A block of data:
....

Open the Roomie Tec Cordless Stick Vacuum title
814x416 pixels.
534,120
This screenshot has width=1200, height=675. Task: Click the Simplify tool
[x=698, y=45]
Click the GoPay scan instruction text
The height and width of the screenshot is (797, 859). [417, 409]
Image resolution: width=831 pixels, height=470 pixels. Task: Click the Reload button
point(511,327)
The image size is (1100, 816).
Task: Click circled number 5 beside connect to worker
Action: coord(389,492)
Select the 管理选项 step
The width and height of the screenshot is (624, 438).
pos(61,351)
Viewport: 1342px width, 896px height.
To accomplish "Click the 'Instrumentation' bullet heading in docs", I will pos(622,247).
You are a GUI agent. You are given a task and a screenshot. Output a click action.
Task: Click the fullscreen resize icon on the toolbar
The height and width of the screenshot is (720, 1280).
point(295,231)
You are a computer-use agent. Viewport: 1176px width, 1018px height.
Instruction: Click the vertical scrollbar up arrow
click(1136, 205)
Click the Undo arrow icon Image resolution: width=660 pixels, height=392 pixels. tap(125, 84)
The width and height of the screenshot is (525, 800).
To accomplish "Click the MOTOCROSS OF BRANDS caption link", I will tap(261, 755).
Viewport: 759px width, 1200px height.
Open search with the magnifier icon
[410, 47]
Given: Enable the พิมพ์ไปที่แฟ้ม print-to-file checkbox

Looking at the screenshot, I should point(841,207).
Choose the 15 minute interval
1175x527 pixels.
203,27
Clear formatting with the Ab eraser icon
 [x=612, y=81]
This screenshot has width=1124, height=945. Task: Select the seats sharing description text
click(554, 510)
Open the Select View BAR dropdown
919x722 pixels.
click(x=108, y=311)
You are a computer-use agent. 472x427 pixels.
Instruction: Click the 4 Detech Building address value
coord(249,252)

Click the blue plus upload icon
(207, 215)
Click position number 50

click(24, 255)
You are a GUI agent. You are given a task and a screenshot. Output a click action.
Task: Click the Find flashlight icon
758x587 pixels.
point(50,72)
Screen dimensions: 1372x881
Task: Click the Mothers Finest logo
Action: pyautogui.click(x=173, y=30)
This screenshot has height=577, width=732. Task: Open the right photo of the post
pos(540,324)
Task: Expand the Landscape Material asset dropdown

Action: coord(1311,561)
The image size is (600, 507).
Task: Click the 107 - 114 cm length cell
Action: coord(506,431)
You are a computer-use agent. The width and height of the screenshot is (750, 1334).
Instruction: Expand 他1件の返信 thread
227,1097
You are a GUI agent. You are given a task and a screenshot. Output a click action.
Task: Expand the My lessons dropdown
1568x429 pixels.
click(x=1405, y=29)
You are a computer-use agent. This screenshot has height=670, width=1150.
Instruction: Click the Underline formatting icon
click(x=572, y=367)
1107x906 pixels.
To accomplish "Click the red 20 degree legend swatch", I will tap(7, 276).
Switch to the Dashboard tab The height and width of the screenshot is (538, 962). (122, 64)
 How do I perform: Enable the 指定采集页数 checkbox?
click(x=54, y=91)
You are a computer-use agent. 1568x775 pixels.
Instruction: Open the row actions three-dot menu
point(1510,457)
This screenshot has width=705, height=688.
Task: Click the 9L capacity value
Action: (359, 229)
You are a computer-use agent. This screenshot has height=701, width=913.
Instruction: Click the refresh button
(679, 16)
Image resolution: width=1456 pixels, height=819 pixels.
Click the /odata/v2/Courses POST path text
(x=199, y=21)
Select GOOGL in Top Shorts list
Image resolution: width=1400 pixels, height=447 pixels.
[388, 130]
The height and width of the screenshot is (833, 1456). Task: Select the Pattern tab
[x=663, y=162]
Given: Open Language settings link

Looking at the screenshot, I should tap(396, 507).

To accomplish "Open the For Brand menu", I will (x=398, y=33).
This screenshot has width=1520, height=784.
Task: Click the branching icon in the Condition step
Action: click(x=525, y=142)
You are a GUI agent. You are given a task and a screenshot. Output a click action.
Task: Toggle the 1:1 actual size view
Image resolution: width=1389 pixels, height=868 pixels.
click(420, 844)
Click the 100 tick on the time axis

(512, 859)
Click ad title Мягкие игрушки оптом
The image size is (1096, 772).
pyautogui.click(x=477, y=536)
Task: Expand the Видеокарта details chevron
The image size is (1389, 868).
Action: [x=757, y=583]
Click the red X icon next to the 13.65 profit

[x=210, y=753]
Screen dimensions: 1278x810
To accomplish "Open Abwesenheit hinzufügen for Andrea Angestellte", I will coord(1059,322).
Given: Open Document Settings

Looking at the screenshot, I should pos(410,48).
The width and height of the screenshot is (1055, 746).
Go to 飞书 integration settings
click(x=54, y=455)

....

--- TASK DESCRIPTION ---
Copy out the rows above again word for word, starting at the first row and ending with the line that contains "click(x=108, y=311)", both included.

--- TASK ANSWER ---
Open the Roomie Tec Cordless Stick Vacuum title
814x416 pixels.
534,120
This screenshot has width=1200, height=675. Task: Click the Simplify tool
[x=698, y=45]
Click the GoPay scan instruction text
The height and width of the screenshot is (797, 859). [417, 409]
Image resolution: width=831 pixels, height=470 pixels. Task: Click the Reload button
point(511,327)
The image size is (1100, 816).
Task: Click circled number 5 beside connect to worker
Action: coord(389,492)
Select the 管理选项 step
The width and height of the screenshot is (624, 438).
pos(61,351)
Viewport: 1342px width, 896px height.
To accomplish "Click the 'Instrumentation' bullet heading in docs", I will pos(622,247).
You are a GUI agent. You are given a task and a screenshot. Output a click action.
Task: Click the fullscreen resize icon on the toolbar
The height and width of the screenshot is (720, 1280).
point(295,231)
You are a computer-use agent. Viewport: 1176px width, 1018px height.
Instruction: Click the vertical scrollbar up arrow
click(1136, 205)
Click the Undo arrow icon Image resolution: width=660 pixels, height=392 pixels. tap(125, 84)
The width and height of the screenshot is (525, 800).
To accomplish "Click the MOTOCROSS OF BRANDS caption link", I will tap(261, 755).
Viewport: 759px width, 1200px height.
Open search with the magnifier icon
[410, 47]
Given: Enable the พิมพ์ไปที่แฟ้ม print-to-file checkbox

Looking at the screenshot, I should point(841,207).
Choose the 15 minute interval
1175x527 pixels.
203,27
Clear formatting with the Ab eraser icon
 [x=612, y=81]
This screenshot has width=1124, height=945. Task: Select the seats sharing description text
click(554, 510)
Open the Select View BAR dropdown
919x722 pixels.
click(x=108, y=311)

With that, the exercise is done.